== TASKS FOR THIS EXERCISE ==
A. According to the C. J. Hambro biography, who succeeded Hambro as President of the Odelsting?
B. Continue the C. J. Hambro biography from its final sentence.

President of the Storting
- In office 21 March 1935 – 3 December 1945
- Prime Minister: Johan Nygaardsvold Einar Gerhardsen
- Vice President: Magnus Nilssen (1935–1940)
- Preceded by: Johan Nygaardsvold
- Succeeded by: Fredrik Monsen
- In office 30 June 1926 – 10 January 1934
- Prime Minister: Ivar Lykke Christopher Hornsrud Johan Ludwig Mowinckel Peder Kolstad Jens Hundseid
- Vice President: Christopher Hornsrud (1928–1934)
- Preceded by: Otto B. Halvorsen
- Succeeded by: Johan Nygaardsvold

Vice President of the Storting
- In office 11 January 1934 – 21 March 1935
- President: Johan Nygaardsvold
- Preceded by: Christopher Hornsrud
- Succeeded by: Magnus Nilssen

Member of the Norwegian Parliament
- In office 1 January 1922 – 31 December 1957
- Constituency: Oslo
- In office 1 January 1919 – 31 December 1921
- Constituency: Kristiania

Leader of the Conservative Party
- In office 1926–1934
- Preceded by: Ivar Lykke
- Succeeded by: Johan H. Andresen
- In office 1950–1954
- Preceded by: Arthur Nordlie
- Succeeded by: Alv Kjøs

President of the Odelsting
- In office 10 December 1945 – 10 January 1958
- Vice President: Olav Oksvik Peder Leier Jacobsen
- Preceded by: Gunnuf Eiesland
- Succeeded by: Alv Kjøs

Personal details
- Born: 5 January 1885 Bergen, Hordaland, United Kingdoms of Sweden and Norway
- Died: 15 December 1964 (aged 79) Oslo, Norway
- Party: Conservative
- Spouse(s): Gudrun Greig (1910–1943, her death) Gyda Christensen (1946–1964, her death)
- Children: 3
- Occupation: Journalist, author and politician

= C. J. Hambro =

Norwegian politician (1885–1964)

Carl Joachim Hambro (5 January 1885 – 15 December 1964) was a Norwegian journalist, author and leading politician representing the Conservative Party. A ten-term member of the Parliament of Norway, Hambro served as President of the Parliament for 20 of his 38 years in the legislature. He was actively engaged in international affairs, including work with the League of Nations (1939–1940), delegate to the UN General Assembly (1945–1956) and member of the Norwegian Nobel Committee (1940–1963).

== GIVEN MATERIAL ==

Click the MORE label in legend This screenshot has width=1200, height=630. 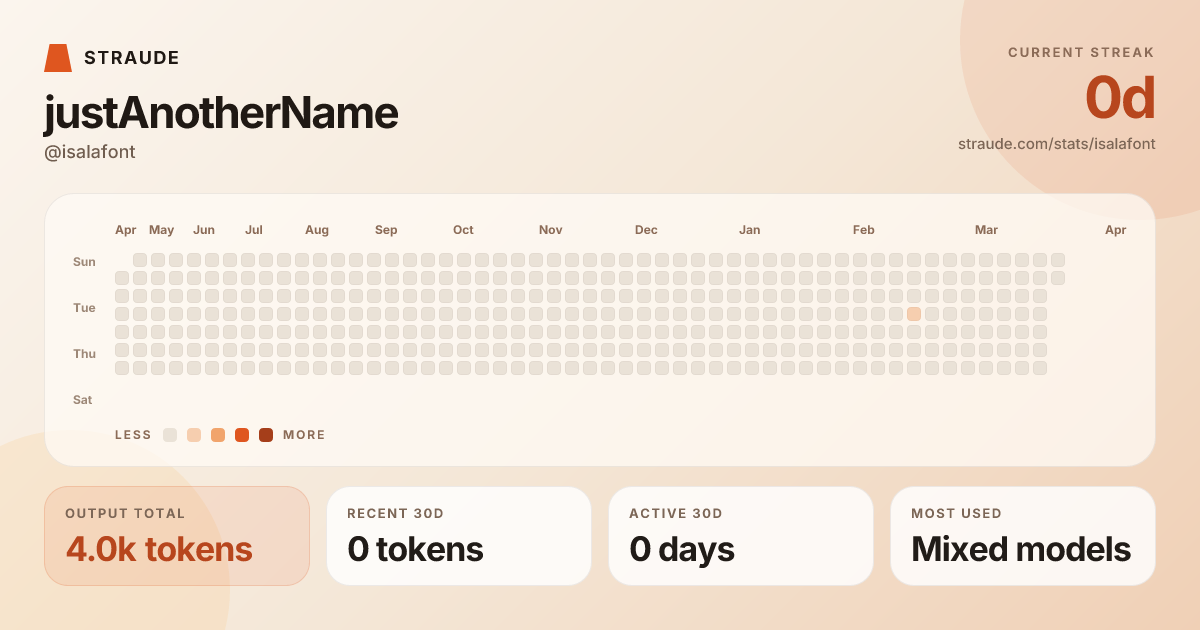pos(304,435)
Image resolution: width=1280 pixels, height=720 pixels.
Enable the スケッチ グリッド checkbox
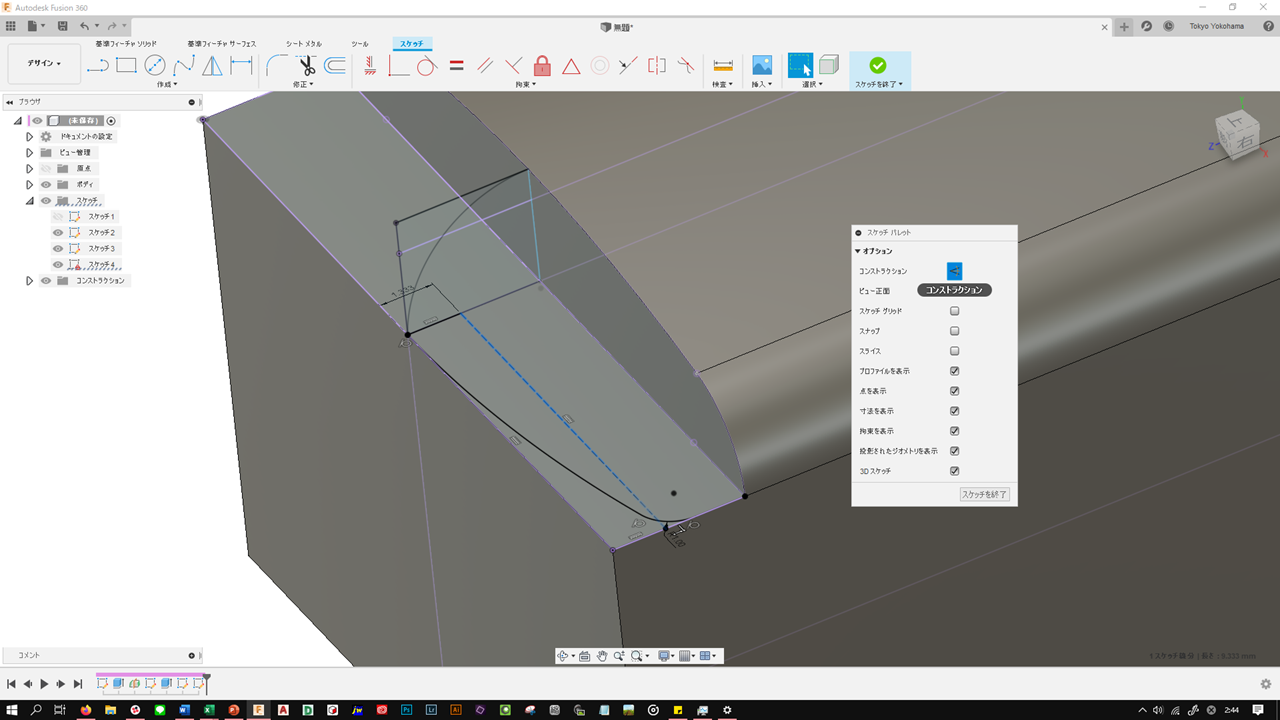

== ANSWERS TO THIS EXERCISE ==
A. Alv Kjøs

B.
==Personal life==
Carl Joachim Hambro's lineage can be traced back to Rendsburg in the 1720s. The family was Jewish. The family member Calmer Joachim Hambro (1747–1806) relocated to Copenhagen in the late 18th century, and became a businessman. One of his sons, Joseph Hambro, moved on to London and founded Hambros Bank with his son Carl Joachim Hambro. Another son (and Joseph's brother) Edvard Isaach Hambro (1782–1865) moved to Bergen, Norway where he became a merchant in the early 19th century. Edvard Isaach Hambro fathered Carl Joachim Hambro (1813–1873), who in turn fathered the school manager Edvard Isak Hambro (1847–1909).

Hambro was born in Bergen to Edvard Isak Hambro and Nicoline Christine Harbitz (1861–1926, later known as Nico Hambro). He had three sisters, among them the educator Elise Hambro. He was a distant descendant of Johan Randulf Bull, and thereby a first cousin of Edvard Bull, Sr., Johan Peter Bull and Francis Bull.

From June 1910, Hambro was married to Gudrun "Dudu" Grieg (1881–1943), daughter of a priest. They had sons Edvard Hambro, Vilhelm Cato Grieg Hambro, Carl Joachim Hambro and Johan Randulf Bull Hambro and one daughter; all born between 1911 and 1915. Through Edvard, he was also grandfather to Christian Hambro. Three years after his wife died, in February 1946, Hambro married actress Gyda Christensen (1872–1964) whom he had befriended in 1918.

==Early career==
Hambro attended the middle school and high school his father had founded in Bergen. He took the examen artium in 1902, and enrolled in philology studies at the Royal Frederick University. While studying, he took many excursions, working as translator, literary critic, part-time teacher and even participant on the research vessel Michael Sars. He was also a journalist in Morgenbladet, from 1903 to 1907. He finally received his cand.mag. degree in 1907.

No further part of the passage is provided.